# Приведённый текст:
========
![]() |

Оленеводство – это не отрасль, это образ жизни
— Иннокентий Дмитриевич, расскажите о вашем оленеводческом хозяйстве.
— Сейчас в хозяйстве имеется более 10 тысяч государственных оленей и 5 тысяч, находящихся в частной собственности. В общей сложности работает 155 человек, в том числе оленеводов – 98 и 43 чумработницы.
— На ваш взгляд, от каких факторов сегодня зависит развитие оленеводства?
— Сейчас оленеводство зависит от самого оленевода, от правильного руководства, начиная с директора, и кончая средними специалистами, от правильного планирования годовой работы и от особого контроля за исполнением всех намеченных планов. Но начинать нужно с себя лично, будь это директор, зоотехник или оленевод.
А результат работы стада в очень большой степени зависит от бригадира. Это я могу сказать с полной уверенностью, исходя из своего опыта работы. Как говорится, доказано на себе. Сейчас во всех оленеводческих хозяйствах республики, а я знаю многих — и тундровых, и таежных, отсутствует среднее звено кадров, начиная от ветеринаров, зоотехников и ниже. Хочется особо подчеркнуть — мало образованных, соответствующих профессии бригадиров. Сейчас во всех хозяйствах бригадирами работают бывшие оленеводы, которые имеют опыт, но, тем не менее, они – практики, у них нет теоретических знаний. Из-за этого идет снижение всех показателей.
Кстати, хорошие показатели зависят и от степени устроенности быта в стаде. Что значит «быт в стаде»? Например, работая бригадиром, я полностью сменил маршрут движения, который использовал еще мой отец. Также обновил базу маршрутов. Практика показывает: любая база — корали (специальные загоны для оленей), избы (зимовники), подвалы, изгороди – в наших условиях максимально служат 25-30 лет. Поэтому во время работы бригадиром я все это обновил, построил три базы. Во времена работы моего отца «базой» называли один зимовник. А я построил три, в каждой находится до 3 изб (одна общая, вторая для семейных, третья служит в качестве конторы). Тут же рядом построил корали, бани, туалеты, т.е. все для удобства оленеводов. Всегда старался все строить в одном месте, комплексно. А в некоторых стадах избы строят здесь, а корали — в трех километрах от них. А это уже сказывается на результатах работы.
========
[Записи, выбранные из коллекции]
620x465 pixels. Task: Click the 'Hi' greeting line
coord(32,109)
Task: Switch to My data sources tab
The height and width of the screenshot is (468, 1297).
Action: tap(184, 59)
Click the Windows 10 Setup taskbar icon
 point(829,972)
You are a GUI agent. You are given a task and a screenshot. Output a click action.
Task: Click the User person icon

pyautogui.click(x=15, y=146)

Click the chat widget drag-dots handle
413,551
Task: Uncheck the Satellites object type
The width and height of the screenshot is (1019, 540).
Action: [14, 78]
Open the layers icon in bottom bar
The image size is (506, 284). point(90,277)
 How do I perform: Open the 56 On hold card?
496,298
========
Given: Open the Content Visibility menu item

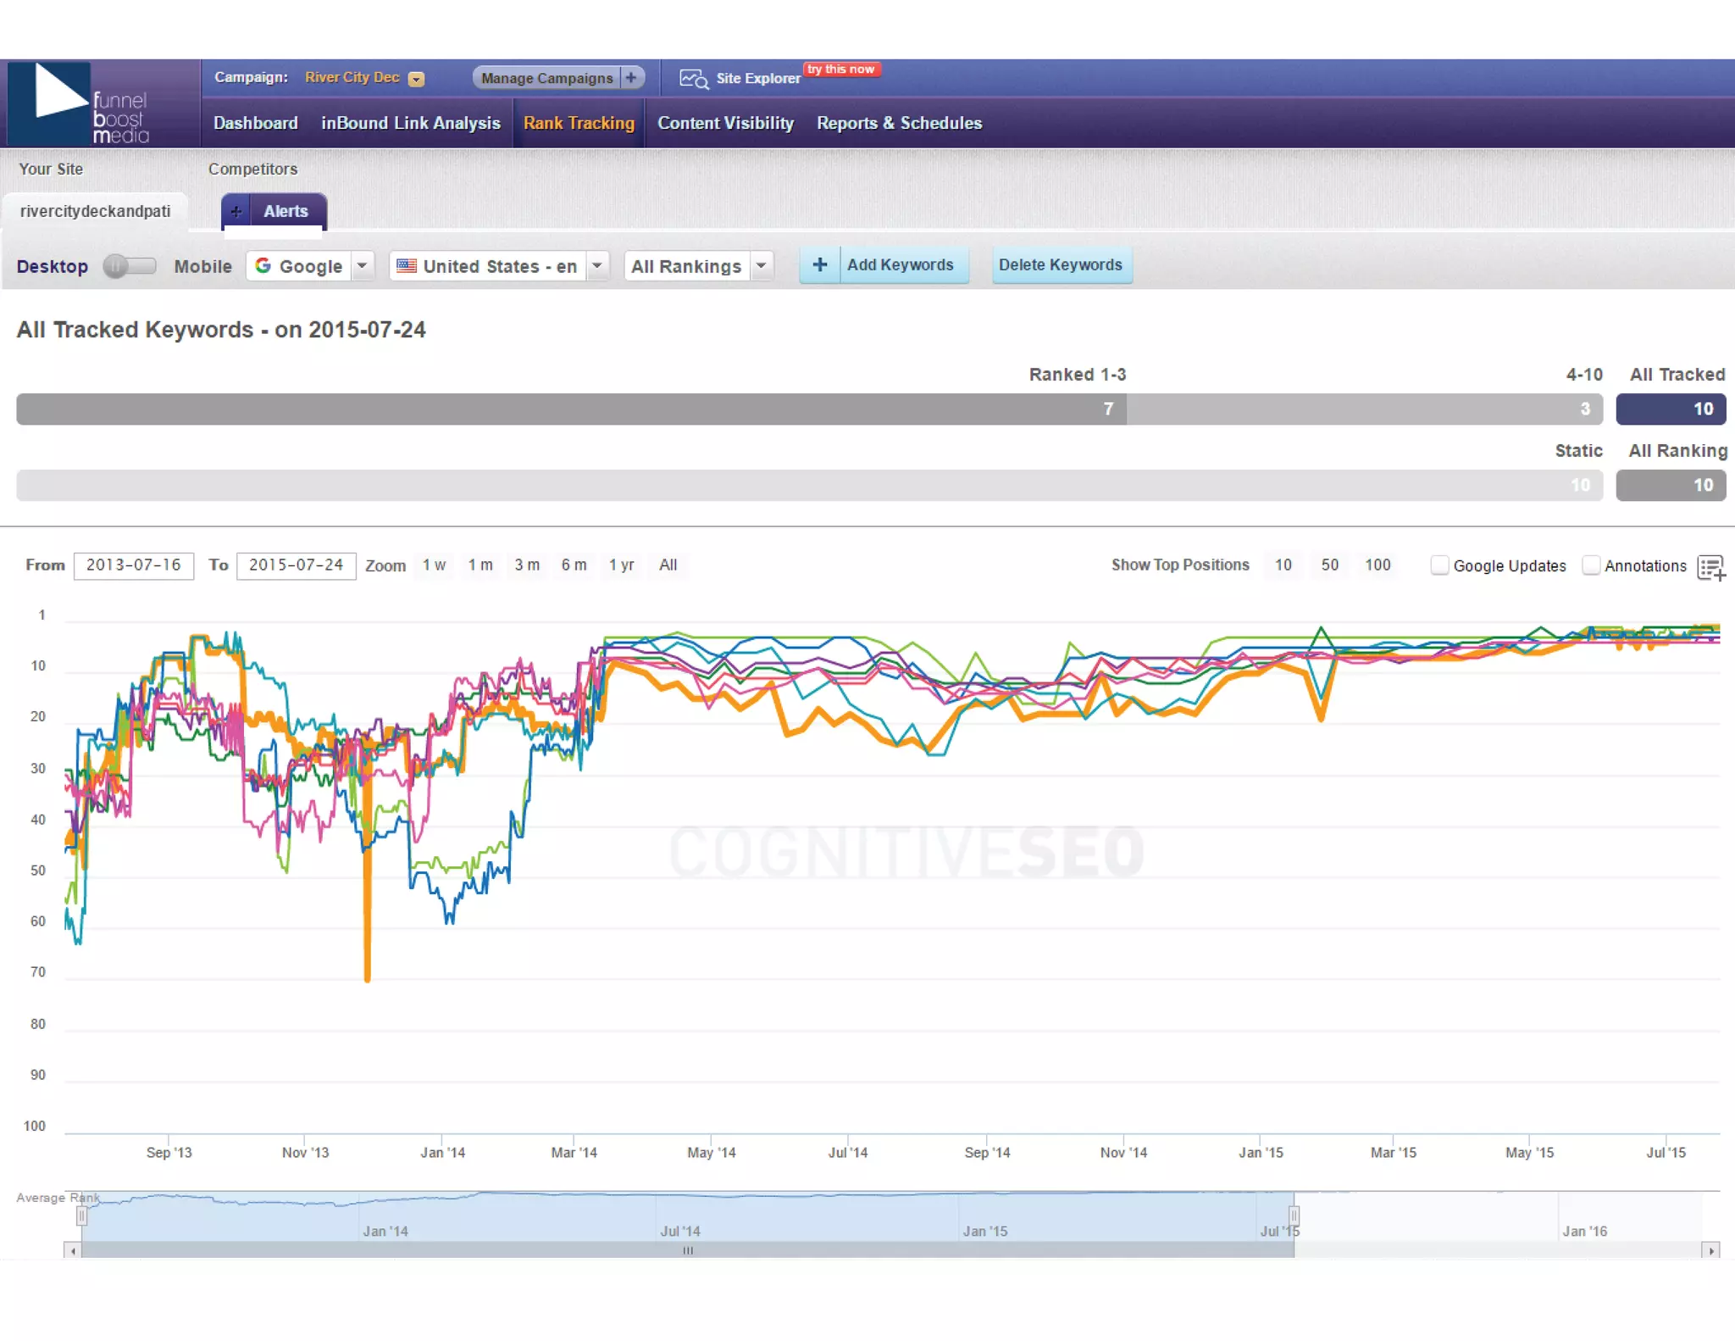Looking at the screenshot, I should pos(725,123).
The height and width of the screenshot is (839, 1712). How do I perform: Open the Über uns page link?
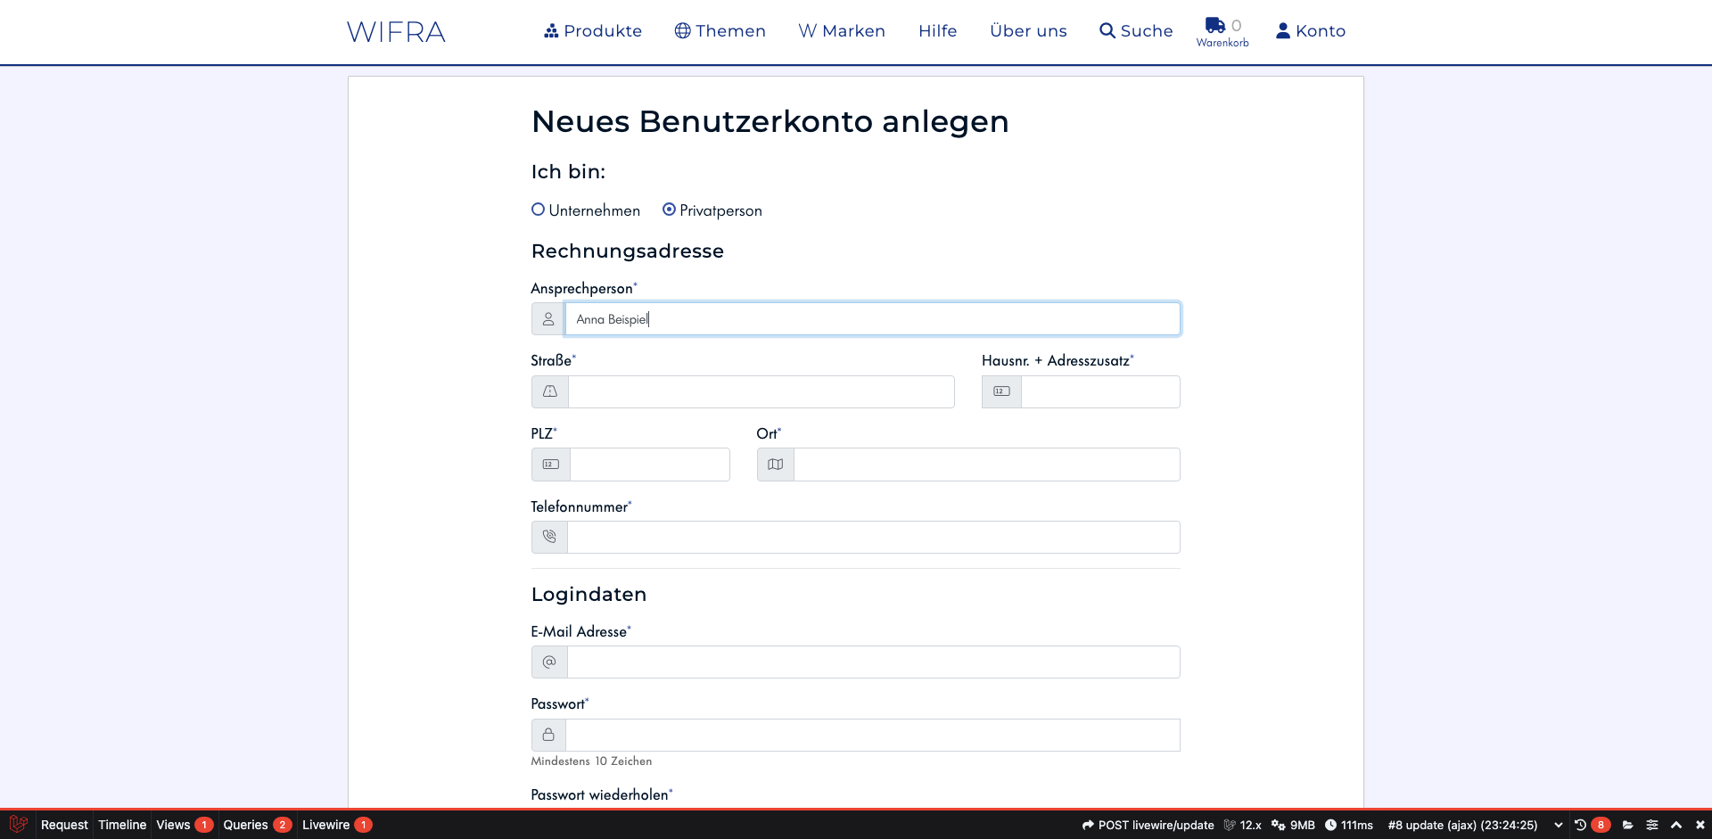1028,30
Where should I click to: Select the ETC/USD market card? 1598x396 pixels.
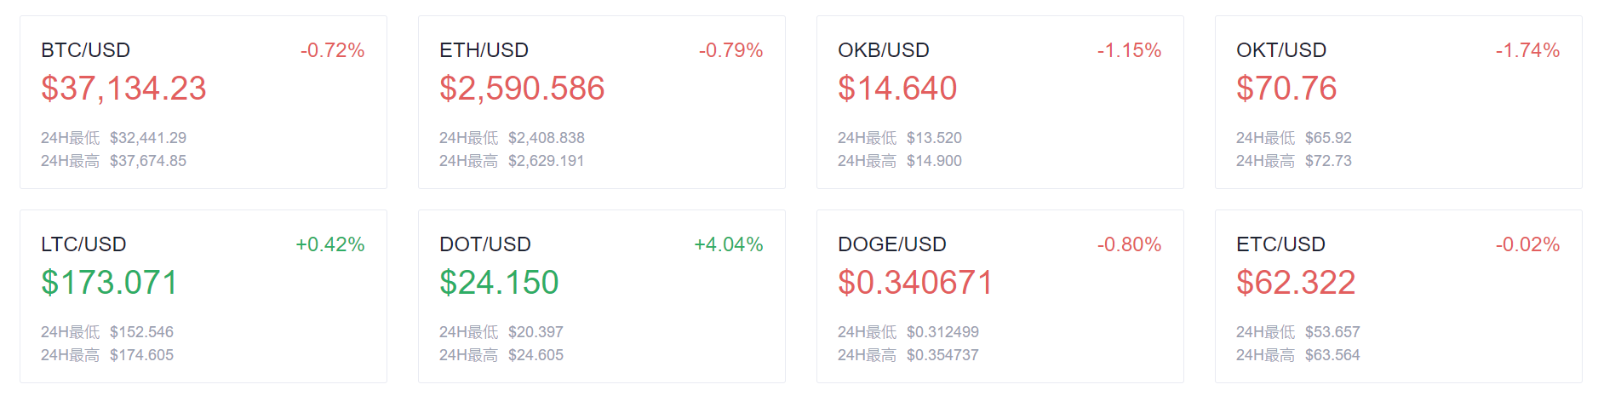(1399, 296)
========
# Задания:
(1) Сколько оленеводов работает в хозяйстве, о котором идёт речь в интервью об оленеводстве?
(2) Поменяйте в записях "Open" на "Launch" во всех строках, начиная со строки, содержащей "Given: Open the Content Visibility menu item", и вплоть до строки, содержащей "(1399, 296)", включительно; прочее оставьте без изменений, а изображения в ответ не включайте.
Интервью об оленеводстве и записи никак не связаны между собой.

# Ответы:
(1) 98 человек.

(2)
Given: Launch the Content Visibility menu item

Looking at the screenshot, I should pos(725,123).
The height and width of the screenshot is (839, 1712). How do I perform: Launch the Über uns page link?
1028,30
Where should I click to: Select the ETC/USD market card? 1598x396 pixels.
(1399, 296)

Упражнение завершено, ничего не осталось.